Oncologist thought Mum looked well. Basically tried to understand what her current lifestyle is like - can she look after herself, does she still drive, go out and about etc. All true. No other medical conditions. We had been asked to do a blood test and biopsy before this appointment. Blood test done, but they backtracked on the need for the biopsy before we could talk to the oncologist. Still took 6 weeks from diagnosis to get this appointment.

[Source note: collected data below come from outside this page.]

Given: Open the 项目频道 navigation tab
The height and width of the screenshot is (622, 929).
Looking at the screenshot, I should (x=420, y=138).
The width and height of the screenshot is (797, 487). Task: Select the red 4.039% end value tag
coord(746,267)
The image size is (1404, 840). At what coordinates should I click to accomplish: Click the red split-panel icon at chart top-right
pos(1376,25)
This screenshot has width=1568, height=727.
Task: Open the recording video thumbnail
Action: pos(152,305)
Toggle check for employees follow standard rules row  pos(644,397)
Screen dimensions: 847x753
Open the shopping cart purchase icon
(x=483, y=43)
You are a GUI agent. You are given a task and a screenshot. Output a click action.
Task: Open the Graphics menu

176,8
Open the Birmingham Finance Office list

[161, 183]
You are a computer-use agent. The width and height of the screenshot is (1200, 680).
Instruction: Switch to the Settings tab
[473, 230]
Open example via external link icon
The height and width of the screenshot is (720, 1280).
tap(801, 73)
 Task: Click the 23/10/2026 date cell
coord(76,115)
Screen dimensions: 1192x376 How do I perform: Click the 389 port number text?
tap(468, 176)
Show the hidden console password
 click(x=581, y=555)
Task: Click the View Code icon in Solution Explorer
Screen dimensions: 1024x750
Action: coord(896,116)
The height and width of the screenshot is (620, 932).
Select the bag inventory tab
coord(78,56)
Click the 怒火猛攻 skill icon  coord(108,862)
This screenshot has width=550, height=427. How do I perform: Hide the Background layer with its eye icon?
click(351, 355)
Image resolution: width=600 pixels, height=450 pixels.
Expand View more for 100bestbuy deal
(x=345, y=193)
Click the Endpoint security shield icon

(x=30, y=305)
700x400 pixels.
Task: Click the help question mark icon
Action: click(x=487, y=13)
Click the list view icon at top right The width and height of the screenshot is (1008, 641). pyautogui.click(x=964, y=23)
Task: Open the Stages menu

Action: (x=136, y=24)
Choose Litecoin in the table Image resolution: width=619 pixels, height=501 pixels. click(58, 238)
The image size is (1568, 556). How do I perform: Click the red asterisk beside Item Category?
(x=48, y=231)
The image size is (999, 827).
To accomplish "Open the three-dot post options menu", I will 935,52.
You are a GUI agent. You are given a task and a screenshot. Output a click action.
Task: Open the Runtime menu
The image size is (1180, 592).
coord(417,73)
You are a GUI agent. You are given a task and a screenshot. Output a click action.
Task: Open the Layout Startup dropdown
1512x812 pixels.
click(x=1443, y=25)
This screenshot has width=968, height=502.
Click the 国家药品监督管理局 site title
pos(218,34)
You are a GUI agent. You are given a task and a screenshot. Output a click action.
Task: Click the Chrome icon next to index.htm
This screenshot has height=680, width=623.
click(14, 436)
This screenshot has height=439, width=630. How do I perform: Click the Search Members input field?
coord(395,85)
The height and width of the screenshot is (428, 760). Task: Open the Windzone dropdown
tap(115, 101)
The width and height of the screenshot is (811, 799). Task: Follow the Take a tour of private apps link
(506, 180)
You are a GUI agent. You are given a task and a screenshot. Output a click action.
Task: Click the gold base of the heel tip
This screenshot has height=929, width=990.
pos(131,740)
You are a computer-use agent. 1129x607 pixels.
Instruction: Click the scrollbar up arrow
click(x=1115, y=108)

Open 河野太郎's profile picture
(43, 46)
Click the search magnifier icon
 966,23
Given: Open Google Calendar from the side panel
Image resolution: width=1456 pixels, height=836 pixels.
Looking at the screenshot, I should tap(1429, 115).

Based on blood test 3 weeks ago liver function is OK. Liver biopsy now needed to decide which sort of pancreatic cancer. I got the impression that because Mum still seems well , just a bit weary, they now think it might be the slow growing one ( which she said isn't suitable for chemo) . If it the most common sort that responds to Chemo , and the next blood test comes back OK then they will consider Mum for chemo following a scan. The Gem single agent one you mentioned above.

Lots of ifs and buts but at least we have progressed from NO.
Biopsy will be in the next couple of weeks . Oncology appointment booked for 4 weeks when they will decide ( and request the next scan). Then if decision in Chemo it will be another two weeks - so end of October

This all seems to be taking so long when the scan that the tumour was seen on was at the end of May.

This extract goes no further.